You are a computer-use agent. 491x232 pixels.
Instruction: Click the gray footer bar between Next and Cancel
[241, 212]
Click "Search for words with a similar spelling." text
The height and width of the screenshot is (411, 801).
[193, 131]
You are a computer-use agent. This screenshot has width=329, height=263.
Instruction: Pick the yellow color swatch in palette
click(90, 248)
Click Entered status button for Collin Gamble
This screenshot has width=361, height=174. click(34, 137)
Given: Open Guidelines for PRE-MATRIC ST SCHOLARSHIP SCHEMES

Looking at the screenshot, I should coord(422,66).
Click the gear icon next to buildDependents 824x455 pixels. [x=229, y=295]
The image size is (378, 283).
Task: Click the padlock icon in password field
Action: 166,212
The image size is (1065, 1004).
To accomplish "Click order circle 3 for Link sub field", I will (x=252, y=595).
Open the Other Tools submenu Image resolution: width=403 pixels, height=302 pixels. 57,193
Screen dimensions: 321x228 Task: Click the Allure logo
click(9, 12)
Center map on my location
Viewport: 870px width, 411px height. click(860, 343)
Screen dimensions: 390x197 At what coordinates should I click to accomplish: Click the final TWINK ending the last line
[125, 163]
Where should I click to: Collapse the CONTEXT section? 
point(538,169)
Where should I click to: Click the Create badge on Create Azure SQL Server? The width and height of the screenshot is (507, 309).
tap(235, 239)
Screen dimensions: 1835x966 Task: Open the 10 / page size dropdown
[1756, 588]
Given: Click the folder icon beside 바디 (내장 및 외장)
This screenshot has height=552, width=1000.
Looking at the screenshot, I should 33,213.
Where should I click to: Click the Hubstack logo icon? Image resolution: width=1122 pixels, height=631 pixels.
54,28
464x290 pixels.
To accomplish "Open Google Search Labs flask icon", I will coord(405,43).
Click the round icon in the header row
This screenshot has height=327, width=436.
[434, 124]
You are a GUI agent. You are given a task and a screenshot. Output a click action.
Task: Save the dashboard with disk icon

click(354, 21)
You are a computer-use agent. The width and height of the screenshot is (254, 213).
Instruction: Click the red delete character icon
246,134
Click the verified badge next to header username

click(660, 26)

········

Take every line above that includes the string "agent" and return it.

• _Worked solution_
You are a computer-use agent. 491x232 pixels.
You are a computer-use agent. This screenshot has width=329, height=263.
You are a GUI agent. You are given a task and a screenshot. Output a click action.
You are a computer-use agent. The width and height of the screenshot is (254, 213).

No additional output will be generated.